■ The problem:
Retype, word for word, every line from the one holding "The height and width of the screenshot is (664, 708)." through the one holding "Select LT language" in the entries below, both included, and only those lines.

BEGIN

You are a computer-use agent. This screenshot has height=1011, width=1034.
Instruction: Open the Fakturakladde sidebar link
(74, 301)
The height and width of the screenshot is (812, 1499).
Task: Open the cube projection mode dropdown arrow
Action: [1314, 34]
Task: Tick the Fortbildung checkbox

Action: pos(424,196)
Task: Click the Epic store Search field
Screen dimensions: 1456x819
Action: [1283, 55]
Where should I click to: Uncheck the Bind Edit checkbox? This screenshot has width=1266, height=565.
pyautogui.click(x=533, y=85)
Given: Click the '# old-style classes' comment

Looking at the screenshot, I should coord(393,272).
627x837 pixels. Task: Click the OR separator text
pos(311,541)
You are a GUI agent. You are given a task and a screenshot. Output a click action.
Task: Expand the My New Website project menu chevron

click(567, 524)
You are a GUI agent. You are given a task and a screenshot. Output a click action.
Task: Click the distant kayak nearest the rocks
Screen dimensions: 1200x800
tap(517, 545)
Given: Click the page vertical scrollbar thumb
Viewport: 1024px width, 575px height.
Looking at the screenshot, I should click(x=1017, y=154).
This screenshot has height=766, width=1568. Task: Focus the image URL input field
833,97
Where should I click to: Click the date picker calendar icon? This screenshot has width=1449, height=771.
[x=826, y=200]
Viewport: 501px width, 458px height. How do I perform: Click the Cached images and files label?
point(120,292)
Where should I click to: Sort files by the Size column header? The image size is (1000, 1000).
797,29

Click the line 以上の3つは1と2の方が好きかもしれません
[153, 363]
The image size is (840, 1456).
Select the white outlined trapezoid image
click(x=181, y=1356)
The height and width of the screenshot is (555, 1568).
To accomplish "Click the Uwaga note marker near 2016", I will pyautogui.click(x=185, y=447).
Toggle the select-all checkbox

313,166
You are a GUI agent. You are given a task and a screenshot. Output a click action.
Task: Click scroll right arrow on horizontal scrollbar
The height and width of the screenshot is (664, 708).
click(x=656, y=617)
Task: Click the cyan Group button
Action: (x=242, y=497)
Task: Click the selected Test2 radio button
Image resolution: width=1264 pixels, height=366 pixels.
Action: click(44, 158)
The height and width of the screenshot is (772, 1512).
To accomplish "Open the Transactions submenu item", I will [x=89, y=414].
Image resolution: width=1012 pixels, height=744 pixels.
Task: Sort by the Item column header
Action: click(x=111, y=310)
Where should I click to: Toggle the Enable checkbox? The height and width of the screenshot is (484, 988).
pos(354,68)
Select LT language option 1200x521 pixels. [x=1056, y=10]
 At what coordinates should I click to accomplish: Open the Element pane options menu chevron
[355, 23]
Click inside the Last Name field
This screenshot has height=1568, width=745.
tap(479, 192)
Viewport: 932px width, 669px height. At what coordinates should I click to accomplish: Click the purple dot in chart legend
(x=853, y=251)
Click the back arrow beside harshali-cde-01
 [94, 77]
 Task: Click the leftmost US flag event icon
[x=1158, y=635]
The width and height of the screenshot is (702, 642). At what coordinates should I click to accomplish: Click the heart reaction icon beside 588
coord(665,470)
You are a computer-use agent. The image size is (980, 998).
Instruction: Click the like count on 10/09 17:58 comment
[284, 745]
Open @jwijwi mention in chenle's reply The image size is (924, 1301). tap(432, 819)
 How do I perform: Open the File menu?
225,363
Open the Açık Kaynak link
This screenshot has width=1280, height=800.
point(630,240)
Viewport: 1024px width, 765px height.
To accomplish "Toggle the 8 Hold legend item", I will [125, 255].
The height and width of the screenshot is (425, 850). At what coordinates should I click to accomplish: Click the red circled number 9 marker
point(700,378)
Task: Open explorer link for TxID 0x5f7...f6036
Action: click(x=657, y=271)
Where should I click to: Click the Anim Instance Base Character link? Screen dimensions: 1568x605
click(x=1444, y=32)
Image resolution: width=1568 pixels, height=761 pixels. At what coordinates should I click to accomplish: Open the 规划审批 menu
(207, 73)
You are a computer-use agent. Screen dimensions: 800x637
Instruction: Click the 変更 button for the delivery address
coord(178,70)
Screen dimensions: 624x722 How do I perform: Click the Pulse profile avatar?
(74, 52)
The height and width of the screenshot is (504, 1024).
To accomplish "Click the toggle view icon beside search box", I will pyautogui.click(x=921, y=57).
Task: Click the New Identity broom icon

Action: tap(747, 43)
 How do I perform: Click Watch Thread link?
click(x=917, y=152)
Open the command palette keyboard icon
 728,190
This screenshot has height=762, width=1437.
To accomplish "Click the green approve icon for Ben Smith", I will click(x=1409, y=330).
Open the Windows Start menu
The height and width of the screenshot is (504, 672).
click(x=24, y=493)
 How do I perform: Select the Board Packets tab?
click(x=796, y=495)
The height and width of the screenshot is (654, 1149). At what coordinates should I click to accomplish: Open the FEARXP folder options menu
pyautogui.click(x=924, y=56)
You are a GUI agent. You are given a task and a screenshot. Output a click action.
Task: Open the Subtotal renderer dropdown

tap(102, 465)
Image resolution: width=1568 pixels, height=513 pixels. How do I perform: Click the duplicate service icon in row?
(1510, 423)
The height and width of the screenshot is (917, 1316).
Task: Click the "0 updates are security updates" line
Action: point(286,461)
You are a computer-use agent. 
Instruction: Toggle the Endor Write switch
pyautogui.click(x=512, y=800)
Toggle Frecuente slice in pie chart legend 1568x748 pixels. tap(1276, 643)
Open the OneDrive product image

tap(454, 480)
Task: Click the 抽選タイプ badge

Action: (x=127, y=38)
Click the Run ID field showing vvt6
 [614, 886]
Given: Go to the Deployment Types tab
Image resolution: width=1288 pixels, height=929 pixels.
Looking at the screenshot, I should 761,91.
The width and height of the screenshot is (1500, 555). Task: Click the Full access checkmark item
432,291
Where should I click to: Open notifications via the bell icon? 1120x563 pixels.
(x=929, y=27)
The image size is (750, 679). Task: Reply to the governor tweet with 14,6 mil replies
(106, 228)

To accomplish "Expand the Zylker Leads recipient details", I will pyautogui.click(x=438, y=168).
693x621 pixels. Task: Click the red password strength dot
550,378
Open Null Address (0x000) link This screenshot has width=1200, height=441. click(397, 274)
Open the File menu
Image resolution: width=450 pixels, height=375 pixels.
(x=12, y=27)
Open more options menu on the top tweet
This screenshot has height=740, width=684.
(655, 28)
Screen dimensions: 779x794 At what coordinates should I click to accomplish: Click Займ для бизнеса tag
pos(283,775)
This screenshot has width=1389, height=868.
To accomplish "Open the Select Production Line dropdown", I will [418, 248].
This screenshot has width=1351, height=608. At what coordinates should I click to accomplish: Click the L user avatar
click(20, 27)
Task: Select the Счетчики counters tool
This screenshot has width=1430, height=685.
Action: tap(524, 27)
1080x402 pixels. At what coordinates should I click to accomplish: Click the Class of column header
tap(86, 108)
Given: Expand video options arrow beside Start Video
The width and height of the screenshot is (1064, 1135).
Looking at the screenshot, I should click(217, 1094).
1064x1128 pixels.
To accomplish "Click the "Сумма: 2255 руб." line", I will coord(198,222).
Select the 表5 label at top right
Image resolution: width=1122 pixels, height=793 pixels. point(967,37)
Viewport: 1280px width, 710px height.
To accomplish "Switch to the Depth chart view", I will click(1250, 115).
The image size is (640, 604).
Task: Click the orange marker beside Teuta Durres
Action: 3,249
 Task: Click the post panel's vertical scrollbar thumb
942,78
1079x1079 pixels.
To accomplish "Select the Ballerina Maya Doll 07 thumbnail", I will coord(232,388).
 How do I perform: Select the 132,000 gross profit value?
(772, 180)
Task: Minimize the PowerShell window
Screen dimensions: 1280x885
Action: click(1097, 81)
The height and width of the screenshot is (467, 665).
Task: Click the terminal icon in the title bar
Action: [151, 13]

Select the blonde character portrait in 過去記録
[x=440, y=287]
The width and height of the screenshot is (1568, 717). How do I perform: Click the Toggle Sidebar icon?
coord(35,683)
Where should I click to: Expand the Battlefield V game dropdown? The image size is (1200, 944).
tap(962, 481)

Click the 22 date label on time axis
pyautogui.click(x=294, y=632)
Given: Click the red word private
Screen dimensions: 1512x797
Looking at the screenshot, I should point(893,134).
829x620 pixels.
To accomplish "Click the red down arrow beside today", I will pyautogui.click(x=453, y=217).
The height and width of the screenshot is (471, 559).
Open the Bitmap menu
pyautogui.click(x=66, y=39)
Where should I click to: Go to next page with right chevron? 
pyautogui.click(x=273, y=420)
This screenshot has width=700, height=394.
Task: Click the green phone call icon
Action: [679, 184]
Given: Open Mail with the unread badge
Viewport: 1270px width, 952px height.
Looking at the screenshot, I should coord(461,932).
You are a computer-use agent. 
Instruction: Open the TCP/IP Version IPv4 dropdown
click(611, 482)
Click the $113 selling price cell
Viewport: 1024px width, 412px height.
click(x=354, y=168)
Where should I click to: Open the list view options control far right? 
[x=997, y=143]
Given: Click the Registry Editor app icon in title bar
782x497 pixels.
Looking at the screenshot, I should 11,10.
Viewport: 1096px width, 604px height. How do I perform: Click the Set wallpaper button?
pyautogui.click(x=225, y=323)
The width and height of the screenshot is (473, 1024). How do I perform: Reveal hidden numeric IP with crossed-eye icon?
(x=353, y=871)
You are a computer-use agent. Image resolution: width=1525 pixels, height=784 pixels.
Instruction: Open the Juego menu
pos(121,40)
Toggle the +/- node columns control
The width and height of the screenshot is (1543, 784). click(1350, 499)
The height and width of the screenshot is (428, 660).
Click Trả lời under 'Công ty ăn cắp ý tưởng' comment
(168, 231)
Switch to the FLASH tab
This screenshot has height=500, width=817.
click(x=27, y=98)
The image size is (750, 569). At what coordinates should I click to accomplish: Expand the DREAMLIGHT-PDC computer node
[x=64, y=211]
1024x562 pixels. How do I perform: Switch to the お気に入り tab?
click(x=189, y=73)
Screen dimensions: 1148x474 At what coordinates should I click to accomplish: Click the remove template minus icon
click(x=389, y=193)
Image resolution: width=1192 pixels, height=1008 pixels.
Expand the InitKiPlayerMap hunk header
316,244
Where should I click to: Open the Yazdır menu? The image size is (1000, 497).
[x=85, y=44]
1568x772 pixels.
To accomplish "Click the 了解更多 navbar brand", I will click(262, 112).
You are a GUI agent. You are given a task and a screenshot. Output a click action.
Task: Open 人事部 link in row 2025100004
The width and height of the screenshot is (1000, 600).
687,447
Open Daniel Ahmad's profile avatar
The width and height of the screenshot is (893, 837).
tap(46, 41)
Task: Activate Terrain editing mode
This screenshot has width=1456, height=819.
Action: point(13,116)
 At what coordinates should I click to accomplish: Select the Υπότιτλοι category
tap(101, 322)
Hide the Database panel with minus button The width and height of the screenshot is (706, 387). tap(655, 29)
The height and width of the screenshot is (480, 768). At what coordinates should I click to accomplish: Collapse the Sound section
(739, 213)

END

■ Answer space:
The height and width of the screenshot is (664, 708).
click(x=656, y=617)
Task: Click the cyan Group button
Action: (x=242, y=497)
Task: Click the selected Test2 radio button
Image resolution: width=1264 pixels, height=366 pixels.
Action: click(44, 158)
The height and width of the screenshot is (772, 1512).
To accomplish "Open the Transactions submenu item", I will [x=89, y=414].
Image resolution: width=1012 pixels, height=744 pixels.
Task: Sort by the Item column header
Action: click(x=111, y=310)
Where should I click to: Toggle the Enable checkbox? The height and width of the screenshot is (484, 988).
pos(354,68)
Select LT language option 1200x521 pixels. [x=1056, y=10]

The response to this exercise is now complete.